» **WHAT THE TASK ASKS**:
Return the section of the passage below on the hypothetical IP core library from "The block diagram" up to and including "corresponding IP cores.", copied word for word.

Table 2: Throughput and latency values for the elements of an hypothetic IP library as function of target clock periods  $\pi$ .

Table 2 reports the latency and throughput values as functions of some possible-target clock periods for the elements of an hypothetic IP core library. The library provides modules grouped in three distinct functional types: adders, multipliers, and divisors. We assume that, for an hypothetic technology process the library provides:

- one combinational adder with critical path  $\delta \leq 1$ ns;
- five distinct multipliers ranging from a combinational multiplier with critical path  $\delta \le 11$ ns to a 5-stage pipelined multiplier with critical path  $\delta \le 2$ ns.
- three divisors: a combinational one with critical path  $\delta \le 12ns$ , a 2-stage pipelined divisor with critical path  $\delta \le 10ns$ , and a 3-stage pipelined divisor with critical path  $\delta \le 7ns$ .

Each entry in Table 2 represents an example of IP core instance for a given target clock period  $\pi$ . For each core instance, we build an *instance marked graph IMG* that structurally captures the corresponding values of  $\vartheta$  and  $\lambda$  by performing the following steps: (1) create a chain of vertices (transitions) that is as long as  $\lambda$ ; (2) add a feedback arc from a vertex  $\nu$  in the chain back to the first vertex and distribute tokens on the arc of the resulting cycle c such that  $\tau(c) = \vartheta^{-1}$ ; (3) distribute tokens on the arcs belonging to the path from  $\nu$  to the last vertex  $\nu'$  according to the value of  $\vartheta$ . Figure 3 shows the IMGs associated to the library multipliers for  $\pi = 2ns$ .

Now, let's assume that we need to use the IP cores of Table 2 to build a module that given a value  $x_0$  and a sequence  $a_1, \ldots, a_N$  computes a sequence of values  $x_k$  defined as:

$$x_k = x_0 + \sum_{j=1}^k \left( \frac{a_j + x_{j-1}}{a_j \cdot x_{j-1}} \right), \quad \forall k \in [1, N]$$

The block diagram at the top of Figure 4 illustrates a possible dataflow that implements the given specification using two adders, one multiplier, and one divisor. Then, let's assume that our first idea is to aim for a design with a target clock period of 2ns. The bottom of Figure 4 illustrates the marked graph  $\mathcal{MG}$  that we obtain by simply putting together the  $I\mathcal{MG}s$  for the corresponding IP cores.

» **SUPPLIED MATERIAL**:
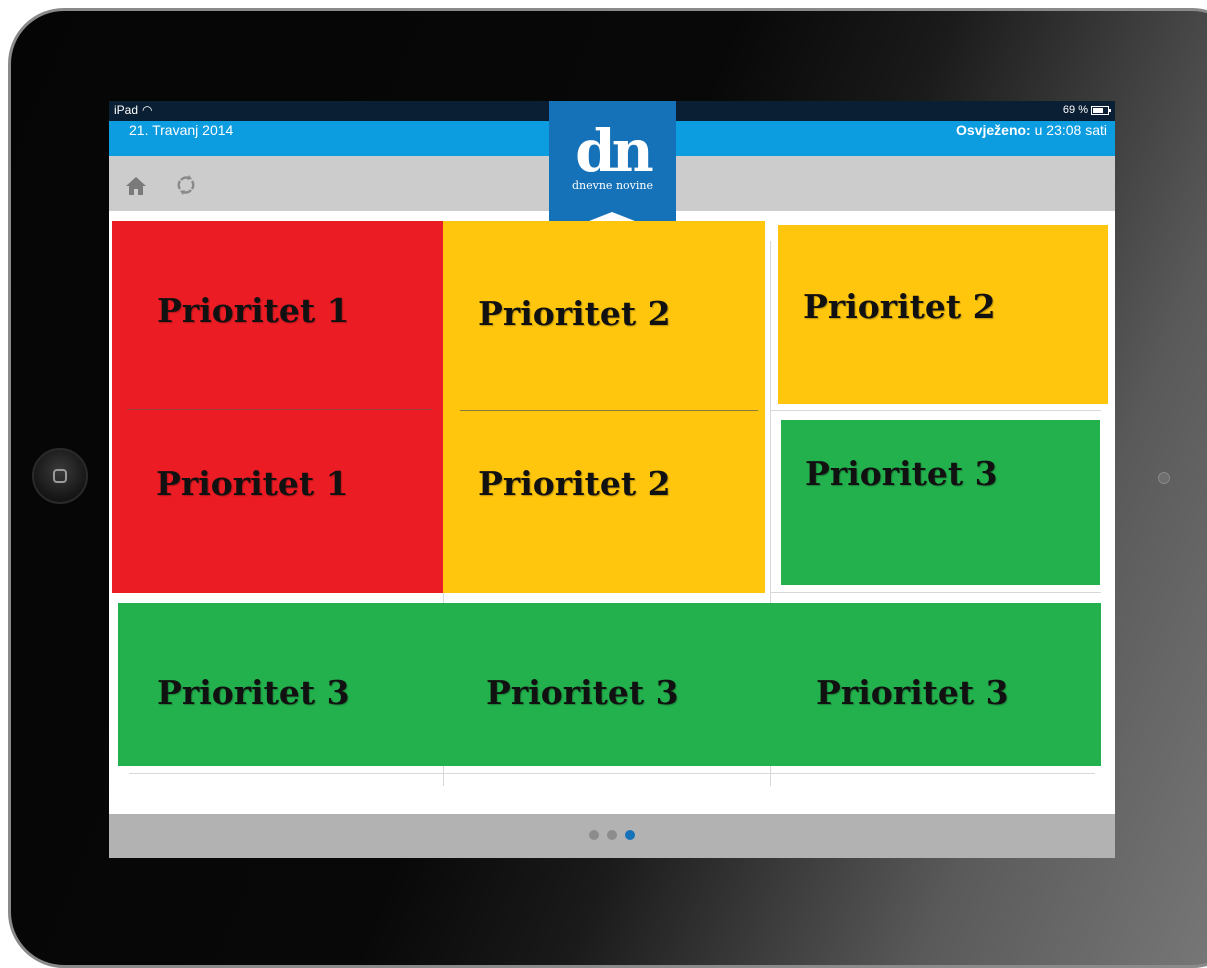  I want to click on ipad-home-button, so click(60, 476).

» **WRITTEN RESPONSE**:
The block diagram at the top of Figure 4 illustrates a possible dataflow that implements the given specification using two adders, one multiplier, and one divisor. Then, let's assume that our first idea is to aim for a design with a target clock period of 2ns. The bottom of Figure 4 illustrates the marked graph  $\mathcal{MG}$  that we obtain by simply putting together the  $I\mathcal{MG}s$  for the corresponding IP cores.